There were 3,175 housing units, of which 3.9% were vacant. The homeowner vacancy rate was 1.2% and the rental vacancy rate was 3.0%.

Racial composition as of the 2020 census
| Race | Number | Percent |
|---|---|---|
| White | 4,181 | 51.2% |
| Black or African American | 1,854 | 22.7% |
| American Indian and Alaska Native | 60 | 0.7% |
| Asian | 129 | 1.6% |
| Native Hawaiian and Other Pacific Islander | 5 | 0.1% |
| Some other race | 1,101 | 13.5% |
| Two or more races | 832 | 10.2% |

===2010 census===
In 2010, Wilmington Manor had a population of 7,889 people. The racial makeup of the CDP was 68.6% White, 15.5% African American, 0.5% Native American, 1.1% Asian, 0.0% Pacific Islander, 11.4% from other races, and 3.0% from two or more races. 19.7% of the population were Hispanic or Latino of any race.

===2000 census===
At the 2000 census there were 8,262 people, 3,040 households, and 2,173 families in the CDP. The population density was 5,088.2 PD/sqmi. There were 3,173 housing units at an average density of 1,954.1 /sqmi. The racial makeup of the CDP was 79.33% White, 10.95% African American, 0.19% Native American, 0.85% Asian, 0.06% Pacific Islander, 6.69% from other races, and 1.92% from two or more races. Hispanic or Latino of any race were 12.96%.

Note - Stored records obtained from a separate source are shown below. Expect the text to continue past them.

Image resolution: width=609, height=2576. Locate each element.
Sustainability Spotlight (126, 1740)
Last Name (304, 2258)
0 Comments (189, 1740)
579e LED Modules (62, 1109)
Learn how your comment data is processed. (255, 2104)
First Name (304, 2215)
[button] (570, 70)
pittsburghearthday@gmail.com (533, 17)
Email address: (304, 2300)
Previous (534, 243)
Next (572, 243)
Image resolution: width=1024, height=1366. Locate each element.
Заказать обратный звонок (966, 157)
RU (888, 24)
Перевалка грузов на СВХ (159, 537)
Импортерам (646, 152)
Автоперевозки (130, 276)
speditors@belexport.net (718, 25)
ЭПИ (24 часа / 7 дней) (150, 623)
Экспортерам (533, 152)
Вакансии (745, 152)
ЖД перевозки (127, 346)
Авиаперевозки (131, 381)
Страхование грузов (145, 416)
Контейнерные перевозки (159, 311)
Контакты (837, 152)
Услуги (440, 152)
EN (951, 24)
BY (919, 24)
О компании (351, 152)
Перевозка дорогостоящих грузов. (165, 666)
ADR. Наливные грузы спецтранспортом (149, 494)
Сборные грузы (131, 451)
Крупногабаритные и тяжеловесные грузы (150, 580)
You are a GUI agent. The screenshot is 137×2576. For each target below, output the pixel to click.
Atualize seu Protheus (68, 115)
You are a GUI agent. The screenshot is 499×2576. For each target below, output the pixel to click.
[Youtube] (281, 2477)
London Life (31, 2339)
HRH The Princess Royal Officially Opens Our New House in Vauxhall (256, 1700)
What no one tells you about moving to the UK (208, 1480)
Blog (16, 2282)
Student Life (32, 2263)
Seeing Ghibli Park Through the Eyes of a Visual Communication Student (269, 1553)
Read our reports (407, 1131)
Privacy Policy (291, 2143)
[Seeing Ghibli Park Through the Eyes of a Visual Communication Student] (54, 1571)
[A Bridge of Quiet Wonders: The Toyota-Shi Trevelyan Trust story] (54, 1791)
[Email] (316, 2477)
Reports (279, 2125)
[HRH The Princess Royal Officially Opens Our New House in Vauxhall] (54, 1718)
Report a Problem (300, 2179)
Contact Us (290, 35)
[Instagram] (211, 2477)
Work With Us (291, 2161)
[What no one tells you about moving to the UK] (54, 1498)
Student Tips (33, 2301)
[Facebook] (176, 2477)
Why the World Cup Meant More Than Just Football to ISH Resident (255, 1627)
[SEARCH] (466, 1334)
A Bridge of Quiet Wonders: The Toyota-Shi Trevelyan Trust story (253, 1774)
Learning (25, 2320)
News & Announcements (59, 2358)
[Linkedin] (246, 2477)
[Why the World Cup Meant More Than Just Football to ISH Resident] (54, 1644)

Of the 3,040 households 31.3% had children under the age of 18 living with them, 52.3% were married couples living together, 13.2% had a female householder with no husband present, and 28.5% were non-families. 22.5% of households were one person and 10.1% were one person aged 65 or older. The average household size was 2.72 and the average family size was 3.14.

The age distribution was 24.8% under the age of 18, 9.4% from 18 to 24, 30.3% from 25 to 44, 21.7% from 45 to 64, and 13.8% 65 or older. The median age was 36 years. For every 100 females, there were 102.5 males. For every 100 females age 18 and over, there were 101.1 males.

The median household income was $43,434 and the median family income was $48,920. Males had a median income of $36,111 versus $27,743 for females. The per capita income for the CDP was $18,934. About 5.5% of families and 9.4% of the population were below the poverty line, including 10.5% of those under age 18 and 6.6% of those age 65 or over.

==Parks and recreation==
New Castle County maintains Wilmington Manor Gardens. It has a playground and baseball and softball facilities.

==Education==
The CDP is part of the Colonial School District, which operates William Penn High School.

Wilmington University has its main campus in the CDP.